Даже оказавшись на положении беженцев в мире, начавшем распадаться, мой отец продолжал придерживаться своих нравственных стандартов. Того же он требовал и от своих детей. Манфред и я были безупречно вежливы и почтительны с родителями. Иначе не могло и быть. В одно субботнее утро, когда я с отцом шла в синагогу, я увидела слово «Hure» («блядь»), нацарапанное на стене. Я совершенно уверена, что не знала значения этого слова, иначе я ни за что не осмелилась бы произнести его при моем отце. Но, так или иначе, я громко прочитала его. Наказание последовало немедленно: три дня под «домашним арестом». Я могла только горько жаловаться своему лучшему другу, Бесси, в своей спальне на третьем этаже, где я отбывала наказание. Она горячо мне сочувствовала в письмах и сообщала о том, какие домашние уроки я должна приготовить. Это осталось в моей памяти самым горьким воспоминанием детства.

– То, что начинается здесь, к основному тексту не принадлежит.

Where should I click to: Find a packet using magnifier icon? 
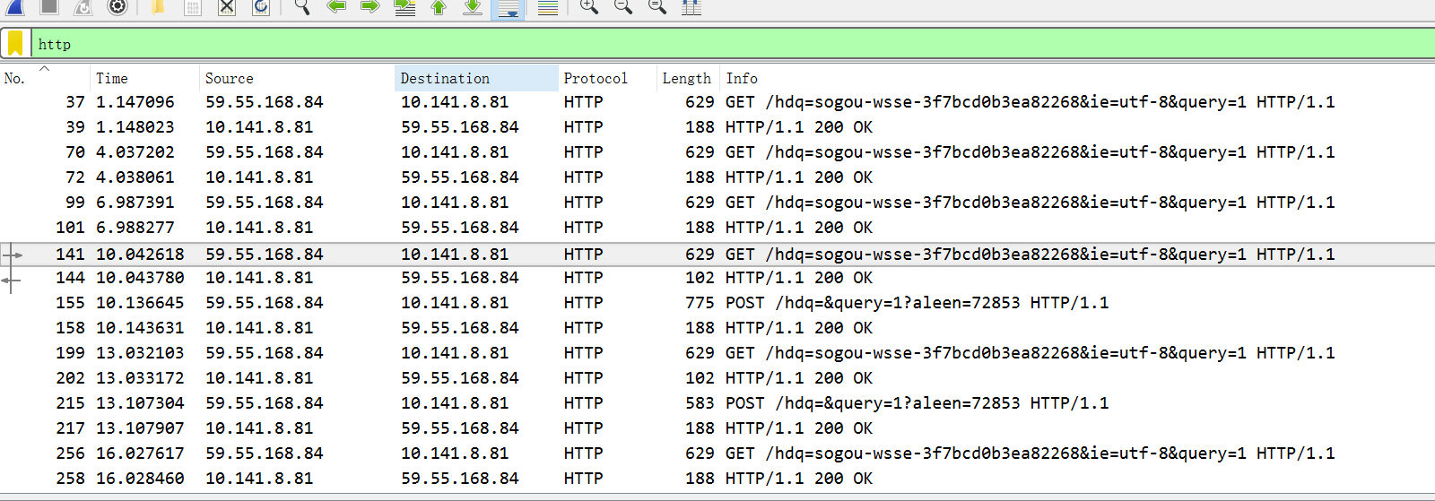pos(302,7)
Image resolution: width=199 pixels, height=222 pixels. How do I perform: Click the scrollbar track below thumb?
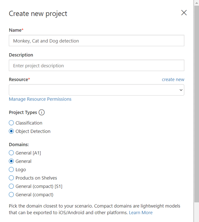click(197, 212)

Мама не придерживалась столь же строгих взглядов. Она следовала скорее принципам традиционного иудейства, хотя и подчинялась отцу. Но она никогда не надевала парик, как это полагалось замужней женщине в ультраортодоксальной семье, и редко посещала вместе с нами синагогу — разве что по самым большим праздникам.
Между мамой и отцом не было разногласий в отношении благотворительности. Во Франкфурте она была среди основателей детского сада для детей из бедных еврейских семей. Это было в 1931 году. Но при этом в своей миссии она все же не заходила так далеко, как отец. Мама считала, что семья прежде всего.
Она очень хорошо играла на фортепьяно. Она закончила музыкальную академию во Франкфурте и даже давала уроки музыки. Я думаю, что во Франкфурте она делала это только, чтобы занять свое свободное время, но в Мемеле пришлось заниматься еще и для заработка. В доме всегда был рояль, даже после того, как нам пришлось покинуть Мемель и перебраться в Ковно. Я тоже училась играть, но не у мамы. Я помню себя исполняющую «К Элизе»; а с мамой мы играли дуэты. Учеба шла успешно… пока война не прервала все мои занятия.
В Мемеле мы очень сблизились с мамой. Во Франкфурте, между нами была какая-то дистанция — может быть, потому, что для нас она держала няню, которая заботилась о нас. Мама была женщиной яркой, широко начитанной, с сильно развитым чувством справедливости: она была мудра. Даже будучи совсем маленькой, я могла говорить с ней абсолютно обо всем. Она была совершенно современна.
Я люблю вспоминать о Мемеле. Все то время, что наша семья прожила там, я навещала, и очень часто, маминых родителей. Мы говорили почтительно с дедушкой и бабушкой; при этом мы никогда не пользовались еврейскими уменьшительными «Бубби» или «Зайди». Мы обращались к ним официально: гросмутер или гросфатер. Говорили мы с ними всегда по-немецки и никогда на идиш, которого мы, впрочем, почти не знали. Все мемельские евреи говорили по-немецки. Родители моей матери жили в удобном, не слишком большом доме, и я помню, как бабушка угощала меня печеньем и другими лакомствами — как и любая бабушка. Что касается моего дедушки, то я любила, сидя у него на коленях, накручивать на пальцы его светлые кудри и мечтала, что, когда у меня самой будет сын, у него будут такие же волосы.